──────── SOURCE RECORDS ────────

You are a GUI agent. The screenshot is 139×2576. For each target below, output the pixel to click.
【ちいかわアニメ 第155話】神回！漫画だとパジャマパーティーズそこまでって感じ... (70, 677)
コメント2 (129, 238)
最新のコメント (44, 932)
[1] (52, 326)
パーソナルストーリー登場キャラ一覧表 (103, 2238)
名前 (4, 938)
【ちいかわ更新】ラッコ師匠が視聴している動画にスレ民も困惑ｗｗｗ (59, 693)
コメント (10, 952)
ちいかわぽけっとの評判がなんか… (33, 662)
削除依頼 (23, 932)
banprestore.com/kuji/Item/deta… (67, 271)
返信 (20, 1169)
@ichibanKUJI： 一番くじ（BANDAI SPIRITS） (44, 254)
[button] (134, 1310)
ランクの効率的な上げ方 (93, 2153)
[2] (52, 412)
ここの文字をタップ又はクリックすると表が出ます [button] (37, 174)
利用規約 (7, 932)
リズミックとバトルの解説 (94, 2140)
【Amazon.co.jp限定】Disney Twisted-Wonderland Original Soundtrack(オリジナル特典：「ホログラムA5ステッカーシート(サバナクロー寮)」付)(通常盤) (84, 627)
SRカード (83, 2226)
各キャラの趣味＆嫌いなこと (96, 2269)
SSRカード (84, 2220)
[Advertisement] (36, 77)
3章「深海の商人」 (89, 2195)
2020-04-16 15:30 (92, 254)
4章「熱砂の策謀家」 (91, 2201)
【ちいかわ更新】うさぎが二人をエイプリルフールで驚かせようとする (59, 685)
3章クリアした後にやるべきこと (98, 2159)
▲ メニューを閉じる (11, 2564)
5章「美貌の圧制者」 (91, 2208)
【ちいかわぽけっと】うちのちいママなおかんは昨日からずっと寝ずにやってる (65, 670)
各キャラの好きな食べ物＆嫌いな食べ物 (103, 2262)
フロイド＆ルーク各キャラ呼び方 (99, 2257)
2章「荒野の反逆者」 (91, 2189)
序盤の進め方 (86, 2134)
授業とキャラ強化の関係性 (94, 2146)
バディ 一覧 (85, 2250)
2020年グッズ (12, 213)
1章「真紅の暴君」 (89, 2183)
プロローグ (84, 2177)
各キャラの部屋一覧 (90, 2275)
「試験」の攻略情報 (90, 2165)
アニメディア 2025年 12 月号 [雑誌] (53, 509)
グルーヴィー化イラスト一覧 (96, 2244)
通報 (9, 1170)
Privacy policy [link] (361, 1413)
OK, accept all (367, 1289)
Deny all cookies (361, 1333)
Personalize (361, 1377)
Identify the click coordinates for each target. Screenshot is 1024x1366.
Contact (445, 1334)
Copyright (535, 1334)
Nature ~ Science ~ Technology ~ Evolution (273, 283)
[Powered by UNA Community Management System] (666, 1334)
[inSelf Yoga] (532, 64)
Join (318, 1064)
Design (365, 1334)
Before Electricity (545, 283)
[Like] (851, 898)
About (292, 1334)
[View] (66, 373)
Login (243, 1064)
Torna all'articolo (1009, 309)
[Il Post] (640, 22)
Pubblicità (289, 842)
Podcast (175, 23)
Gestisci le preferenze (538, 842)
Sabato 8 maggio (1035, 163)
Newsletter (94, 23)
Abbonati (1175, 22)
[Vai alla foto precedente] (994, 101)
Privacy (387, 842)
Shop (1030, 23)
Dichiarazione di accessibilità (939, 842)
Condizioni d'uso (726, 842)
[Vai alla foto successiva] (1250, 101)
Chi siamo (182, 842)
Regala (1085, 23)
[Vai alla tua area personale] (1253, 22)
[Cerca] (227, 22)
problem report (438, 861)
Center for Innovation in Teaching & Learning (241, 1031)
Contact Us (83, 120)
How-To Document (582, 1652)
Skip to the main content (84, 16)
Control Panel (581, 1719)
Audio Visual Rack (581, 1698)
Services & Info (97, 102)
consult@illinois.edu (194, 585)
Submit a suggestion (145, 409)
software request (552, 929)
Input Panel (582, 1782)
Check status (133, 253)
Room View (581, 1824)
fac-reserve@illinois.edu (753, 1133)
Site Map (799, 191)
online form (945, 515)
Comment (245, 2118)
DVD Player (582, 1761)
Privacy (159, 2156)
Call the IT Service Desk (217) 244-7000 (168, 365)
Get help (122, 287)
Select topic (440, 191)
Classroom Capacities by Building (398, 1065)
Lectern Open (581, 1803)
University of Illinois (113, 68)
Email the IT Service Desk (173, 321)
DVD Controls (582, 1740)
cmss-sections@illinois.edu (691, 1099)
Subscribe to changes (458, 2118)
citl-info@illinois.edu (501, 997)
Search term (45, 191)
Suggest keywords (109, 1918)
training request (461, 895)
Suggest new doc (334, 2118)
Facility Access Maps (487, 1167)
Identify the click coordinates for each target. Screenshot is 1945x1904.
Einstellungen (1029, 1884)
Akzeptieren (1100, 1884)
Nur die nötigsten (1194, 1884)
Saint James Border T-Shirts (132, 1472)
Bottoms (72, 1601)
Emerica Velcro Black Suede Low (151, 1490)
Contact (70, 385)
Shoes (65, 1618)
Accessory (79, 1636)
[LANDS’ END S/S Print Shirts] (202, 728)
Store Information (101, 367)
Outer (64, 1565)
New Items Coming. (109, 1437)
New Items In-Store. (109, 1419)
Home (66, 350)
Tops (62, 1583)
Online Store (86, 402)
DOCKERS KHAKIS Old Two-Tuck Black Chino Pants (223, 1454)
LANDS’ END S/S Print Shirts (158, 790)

────────

* _WHAT TO PRODUCE_:
Please say how many lines of the records contain the word "Identify", giving the number by itself.

* _RESULT_:
2